Texte fourni:
####
Les jeux de l’A MAZE Festival 2017

Pris une nouvelle fois dans l’énorme friche industrielle de l’Urban Spree, A MAZE Festival fêtait sa sixième édition berlinoise. La capitale allemande chantait une nouvelle fois une ode au jeu indépendant. Après la merveilleuse baffe de 2016, j’avoue avoir été un poil déçu par cette seconde visite. Raisons personnelles, sans doute, mais aussi causes objectives. 


La météo menaçait, aucun des jeux n’étaient donc exposés à l’extérieur et la piscine ne fut pas non plus exploitée. En dehors de cette fâcheuse entrave, A MAZE conserve une excellente programmation, une exposition Thumper où nous pouvions tester les différentes étapes du jeu, des workshops toujours originaux et des talks hauts en couleur.

Tout particulièrement la sélection de jeux, orchestrée par Thorsten S. Wiedemann et son équipe, flamboyait par son excellence. Le milieu regorge encore de joyaux, de bêtes uniques et de bizarreries repoussant les limites du médium.


L’alternative

En tête : mes chouchoux, alias les jeux et installations à controleurs alternatifs, ces monstres étranges, invendables et indéfinissables.

_ Flippaper : Celui ci, je le course depuis 2015 ! Découvert au Stunfest, le Flippaper de Jérémie Cortial et Roman Milelitch poursuit sa course folle à travers le monde. Énorme borne extraterrestre, cette machine invite le joueur à dessiner sa propre carte de flipper. On pose sa feuille sur l’écran, on dessine à grands coups de feutres, on scan et la partie peut démarrer. Esprit DIY, âme rétro, le museau filant droit vers le futur, le Flippaper vrombit à travers l’univers jeu vidéo, l’art pop décoincé et le graphisme BD.
####
Entrées de texte et d'emplacement d'éléments:
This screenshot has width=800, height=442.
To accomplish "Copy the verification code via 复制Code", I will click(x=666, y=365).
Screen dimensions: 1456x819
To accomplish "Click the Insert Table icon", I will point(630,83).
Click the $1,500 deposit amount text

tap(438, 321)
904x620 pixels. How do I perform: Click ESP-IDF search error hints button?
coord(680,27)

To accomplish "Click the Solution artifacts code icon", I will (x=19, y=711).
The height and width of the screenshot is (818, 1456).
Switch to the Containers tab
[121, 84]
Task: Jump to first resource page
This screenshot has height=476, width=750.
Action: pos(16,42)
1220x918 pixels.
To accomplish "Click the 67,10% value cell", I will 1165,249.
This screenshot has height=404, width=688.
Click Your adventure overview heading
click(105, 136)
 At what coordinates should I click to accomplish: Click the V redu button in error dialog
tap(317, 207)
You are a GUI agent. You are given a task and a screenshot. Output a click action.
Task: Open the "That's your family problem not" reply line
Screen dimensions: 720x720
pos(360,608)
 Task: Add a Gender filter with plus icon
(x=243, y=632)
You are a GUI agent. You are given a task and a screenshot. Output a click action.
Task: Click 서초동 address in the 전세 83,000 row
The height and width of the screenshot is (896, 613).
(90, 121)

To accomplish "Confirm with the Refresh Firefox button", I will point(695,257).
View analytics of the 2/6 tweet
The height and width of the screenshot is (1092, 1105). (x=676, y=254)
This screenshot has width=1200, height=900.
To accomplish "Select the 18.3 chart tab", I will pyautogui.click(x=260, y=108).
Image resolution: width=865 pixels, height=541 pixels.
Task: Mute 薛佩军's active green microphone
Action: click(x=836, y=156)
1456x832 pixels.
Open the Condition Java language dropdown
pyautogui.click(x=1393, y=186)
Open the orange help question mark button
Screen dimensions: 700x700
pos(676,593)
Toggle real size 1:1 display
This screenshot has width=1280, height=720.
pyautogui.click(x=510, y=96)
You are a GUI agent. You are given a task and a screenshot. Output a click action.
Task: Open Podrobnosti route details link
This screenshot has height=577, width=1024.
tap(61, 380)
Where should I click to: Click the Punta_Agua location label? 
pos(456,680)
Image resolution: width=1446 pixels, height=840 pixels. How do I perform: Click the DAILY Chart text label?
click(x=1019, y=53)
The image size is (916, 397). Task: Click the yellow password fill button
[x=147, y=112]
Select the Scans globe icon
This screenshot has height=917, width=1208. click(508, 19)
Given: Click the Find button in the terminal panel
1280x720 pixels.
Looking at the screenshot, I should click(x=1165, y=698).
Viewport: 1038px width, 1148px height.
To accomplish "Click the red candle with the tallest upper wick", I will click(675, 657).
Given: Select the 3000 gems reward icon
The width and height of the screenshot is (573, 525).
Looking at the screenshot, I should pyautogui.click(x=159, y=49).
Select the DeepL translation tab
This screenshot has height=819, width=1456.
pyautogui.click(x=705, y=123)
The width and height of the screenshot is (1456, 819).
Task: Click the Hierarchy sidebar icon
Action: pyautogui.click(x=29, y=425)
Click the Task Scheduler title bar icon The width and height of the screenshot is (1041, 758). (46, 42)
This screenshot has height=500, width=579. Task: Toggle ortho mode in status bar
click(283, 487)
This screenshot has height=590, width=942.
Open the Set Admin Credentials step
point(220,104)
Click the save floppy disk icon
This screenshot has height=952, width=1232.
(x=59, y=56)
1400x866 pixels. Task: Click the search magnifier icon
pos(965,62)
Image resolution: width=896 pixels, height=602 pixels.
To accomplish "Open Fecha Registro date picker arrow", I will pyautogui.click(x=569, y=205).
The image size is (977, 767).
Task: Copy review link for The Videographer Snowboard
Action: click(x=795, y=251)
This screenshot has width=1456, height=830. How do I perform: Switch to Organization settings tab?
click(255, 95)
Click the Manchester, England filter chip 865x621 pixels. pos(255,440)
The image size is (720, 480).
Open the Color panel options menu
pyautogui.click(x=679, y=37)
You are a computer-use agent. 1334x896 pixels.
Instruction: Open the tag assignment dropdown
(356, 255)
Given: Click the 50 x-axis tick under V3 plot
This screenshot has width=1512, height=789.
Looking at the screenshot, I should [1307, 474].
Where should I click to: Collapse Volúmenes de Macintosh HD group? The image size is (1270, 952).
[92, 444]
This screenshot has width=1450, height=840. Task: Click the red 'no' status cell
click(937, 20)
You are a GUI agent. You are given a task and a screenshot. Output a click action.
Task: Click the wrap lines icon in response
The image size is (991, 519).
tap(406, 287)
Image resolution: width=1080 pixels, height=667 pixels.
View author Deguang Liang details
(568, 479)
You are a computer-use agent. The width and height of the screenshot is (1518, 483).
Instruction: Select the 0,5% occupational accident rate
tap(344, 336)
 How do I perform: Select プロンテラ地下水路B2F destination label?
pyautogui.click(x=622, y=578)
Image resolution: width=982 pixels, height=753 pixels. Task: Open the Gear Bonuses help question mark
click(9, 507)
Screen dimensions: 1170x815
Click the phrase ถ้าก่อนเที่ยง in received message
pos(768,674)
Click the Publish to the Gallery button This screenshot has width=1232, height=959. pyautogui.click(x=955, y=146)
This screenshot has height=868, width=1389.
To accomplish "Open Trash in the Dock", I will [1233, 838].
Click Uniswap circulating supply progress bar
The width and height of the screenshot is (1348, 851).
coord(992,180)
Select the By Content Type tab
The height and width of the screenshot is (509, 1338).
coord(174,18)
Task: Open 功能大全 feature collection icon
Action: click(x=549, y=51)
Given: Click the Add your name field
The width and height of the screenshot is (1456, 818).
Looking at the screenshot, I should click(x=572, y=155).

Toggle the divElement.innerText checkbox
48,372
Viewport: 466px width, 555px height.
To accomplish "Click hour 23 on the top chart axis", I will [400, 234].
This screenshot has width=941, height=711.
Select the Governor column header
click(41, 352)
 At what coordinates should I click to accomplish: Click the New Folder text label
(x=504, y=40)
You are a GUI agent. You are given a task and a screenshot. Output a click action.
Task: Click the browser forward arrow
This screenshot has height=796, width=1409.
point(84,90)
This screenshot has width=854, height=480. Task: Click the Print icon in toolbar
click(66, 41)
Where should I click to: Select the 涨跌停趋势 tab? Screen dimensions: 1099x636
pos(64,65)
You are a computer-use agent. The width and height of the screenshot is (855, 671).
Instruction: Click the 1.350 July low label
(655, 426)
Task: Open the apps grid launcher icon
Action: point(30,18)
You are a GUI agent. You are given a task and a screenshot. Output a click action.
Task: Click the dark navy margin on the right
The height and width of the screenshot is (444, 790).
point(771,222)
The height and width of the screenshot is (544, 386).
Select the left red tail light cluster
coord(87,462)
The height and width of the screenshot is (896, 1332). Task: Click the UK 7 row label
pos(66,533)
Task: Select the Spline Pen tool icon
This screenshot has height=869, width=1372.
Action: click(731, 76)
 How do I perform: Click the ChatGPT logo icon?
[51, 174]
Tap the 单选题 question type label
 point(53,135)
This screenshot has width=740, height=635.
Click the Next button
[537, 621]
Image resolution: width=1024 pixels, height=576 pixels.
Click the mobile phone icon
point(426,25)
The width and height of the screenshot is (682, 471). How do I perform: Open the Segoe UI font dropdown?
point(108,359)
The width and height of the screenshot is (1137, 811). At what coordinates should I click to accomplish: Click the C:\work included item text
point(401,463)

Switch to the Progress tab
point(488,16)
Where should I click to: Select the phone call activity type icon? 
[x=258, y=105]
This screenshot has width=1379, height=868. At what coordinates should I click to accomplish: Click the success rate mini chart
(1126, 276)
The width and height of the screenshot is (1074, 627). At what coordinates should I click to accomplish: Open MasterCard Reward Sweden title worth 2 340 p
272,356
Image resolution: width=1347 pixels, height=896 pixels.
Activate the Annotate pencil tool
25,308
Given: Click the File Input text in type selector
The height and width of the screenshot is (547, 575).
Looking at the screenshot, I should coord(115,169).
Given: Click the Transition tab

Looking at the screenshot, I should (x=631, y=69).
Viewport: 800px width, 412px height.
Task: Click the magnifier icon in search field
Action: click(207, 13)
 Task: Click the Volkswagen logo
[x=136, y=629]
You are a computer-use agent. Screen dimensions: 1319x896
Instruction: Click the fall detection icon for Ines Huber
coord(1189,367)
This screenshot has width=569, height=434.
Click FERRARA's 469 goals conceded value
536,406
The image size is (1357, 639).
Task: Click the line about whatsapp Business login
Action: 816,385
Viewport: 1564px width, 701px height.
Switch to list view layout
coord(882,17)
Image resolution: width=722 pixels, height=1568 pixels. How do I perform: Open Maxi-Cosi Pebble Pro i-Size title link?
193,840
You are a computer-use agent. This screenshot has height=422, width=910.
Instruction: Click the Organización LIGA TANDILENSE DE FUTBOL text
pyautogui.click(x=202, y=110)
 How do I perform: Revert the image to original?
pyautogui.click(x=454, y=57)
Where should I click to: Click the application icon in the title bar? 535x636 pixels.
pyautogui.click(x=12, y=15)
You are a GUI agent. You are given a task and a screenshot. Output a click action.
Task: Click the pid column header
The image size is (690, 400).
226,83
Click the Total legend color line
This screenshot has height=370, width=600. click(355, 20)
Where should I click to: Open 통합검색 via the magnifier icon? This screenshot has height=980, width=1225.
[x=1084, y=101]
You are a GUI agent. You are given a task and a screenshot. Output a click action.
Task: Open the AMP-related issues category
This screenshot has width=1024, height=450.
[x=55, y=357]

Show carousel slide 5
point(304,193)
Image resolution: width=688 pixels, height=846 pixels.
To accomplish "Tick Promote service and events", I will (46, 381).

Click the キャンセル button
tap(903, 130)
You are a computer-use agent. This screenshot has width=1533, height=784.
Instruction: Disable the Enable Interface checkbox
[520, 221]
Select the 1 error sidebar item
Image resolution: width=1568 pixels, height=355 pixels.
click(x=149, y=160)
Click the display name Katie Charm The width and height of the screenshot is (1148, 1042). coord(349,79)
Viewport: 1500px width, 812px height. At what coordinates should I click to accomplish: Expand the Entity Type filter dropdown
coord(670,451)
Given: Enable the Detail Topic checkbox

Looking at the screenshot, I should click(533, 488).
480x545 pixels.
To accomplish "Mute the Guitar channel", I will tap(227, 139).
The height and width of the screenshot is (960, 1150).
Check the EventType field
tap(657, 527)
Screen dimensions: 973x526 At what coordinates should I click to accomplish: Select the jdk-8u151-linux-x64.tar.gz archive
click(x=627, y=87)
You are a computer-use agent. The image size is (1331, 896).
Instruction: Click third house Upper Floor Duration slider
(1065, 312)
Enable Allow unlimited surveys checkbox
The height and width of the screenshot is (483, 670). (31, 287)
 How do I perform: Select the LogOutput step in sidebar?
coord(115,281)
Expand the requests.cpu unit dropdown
####
Énoncé A:
Répondez à ces questions à partir du texte fourni :
(i) Quelle édition berlinoise A MAZE Festival fêtait-il ?
(ii) Qui a orchestré la sélection de jeux ?
(iii) Lors de quel événement le Flippaper a-t-il été découvert ?
Énoncé B: Reproduisez fidèlement le passage du texte fourni, depuis « Les jeux de » jusqu'à « aussi causes objectives. » inclus.
Appuyez-vous uniquement sur le texte fourni.

Résultat A:
(i) Sa sixième édition berlinoise.
(ii) Thorsten S. Wiedemann et son équipe.
(iii) Au Stunfest.

Résultat B:
Les jeux de l’A MAZE Festival 2017

Pris une nouvelle fois dans l’énorme friche industrielle de l’Urban Spree, A MAZE Festival fêtait sa sixième édition berlinoise. La capitale allemande chantait une nouvelle fois une ode au jeu indépendant. Après la merveilleuse baffe de 2016, j’avoue avoir été un poil déçu par cette seconde visite. Raisons personnelles, sans doute, mais aussi causes objectives.